Despite the critical nature of their work and the sensitivity of client information, they had neglected to implement robust data backup and cybersecurity measures. This lack of foresight left them vulnerable to cyber threats, as evidenced when they fell victim to a ransomware attack from an email. The attack resulted in the encryption and deletion of vital client files and blocked access to emails on all five computers within the office.
Upon engaging with 39D Managed IT Service, Matthew Southgate and his team immediately initiated a comprehensive assessment of the existing IT infrastructure and security protocols. Recognizing the urgency of the situation, they swiftly formulated a multi-step strategy to address the ransomware attack and restore the firm’s operations.
1. Containment and mitigation:
The first step involved isolating the affected systems from the internet and Network to prevent further spread of the ransomware. New email accounts were set up on Microsoft 365 with secure passwords and multifactor authentication was put in place to ensure basic communication and workflow continuity while the recovery process unfolded.
2. Data recovery and restoration:
39D leveraged its expertise in data recovery techniques to attempt to decrypt the encrypted files and regain access to critical client information. Simultaneously, they initiated a comprehensive data restoration process from a USB drive that had previously been used to complete some monthly backups. This data was filtered and scanned by 3 different anti-virus products before it was safe to be used on the new network.

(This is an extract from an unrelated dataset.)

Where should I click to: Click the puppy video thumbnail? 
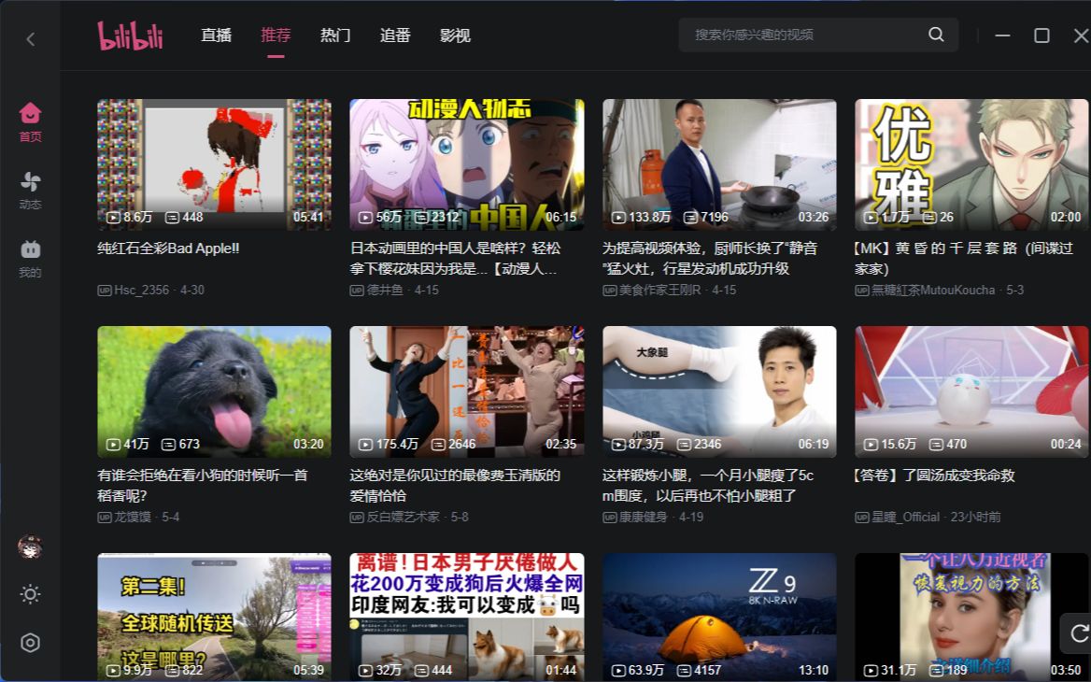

3. Cybersecurity enhancement:
Recognizing the vulnerabilities exposed by the ransomware attack, 39D implemented robust cybersecurity measures tailored to the staff’s needs and job roles. Replacing the basic ISP router with a managed firewall and content filtering to help block website attacks. Blocking traffic from high-risk countries and enabling secure VPNs for remote working. This included deploying endpoint protection solutions, implementing email security protocols, and establishing secure backup systems to prevent future incidents.
4. User training and awareness:
39D conducted customized training sessions for staff to educate them about cybersecurity best practices, such as identifying phishing attempts and safeguarding sensitive information.
5. Continuous monitoring and support:
Post-recovery, 39D implemented continuous monitoring systems to detect and respond to any suspicious activities and block them promptly.
They also provided ongoing technical support and maintenance to ensure the firm’s IT infrastructure remained secure and resilient.
Through the collaborative efforts of 39D Managed IT Service, the firm successfully recovered from the ransomware attack and fortified its cybersecurity posture. Key outcomes included:
• Data Recovery: A significant portion of the encrypted client files was successfully decrypted or restored from backups, minimizing the impact on ongoing cases and client relationships.
• Cybersecurity resilience: The implementation of robust security measures and ongoing monitoring, significantly reduced the risk of future cyber threats, enhancing both internal operations and client trust.
• Staff empowerment: Through tailored training and awareness programs, the firm’s employees became more vigilant and proactive in identifying and mitigating potential cybersecurity risks.
• Operational continuity: Despite the disruption caused by the ransomware attack on Wednesday, Monday Morning they managed to resume normal operations, ensuring minimal impact on client services and business continuity.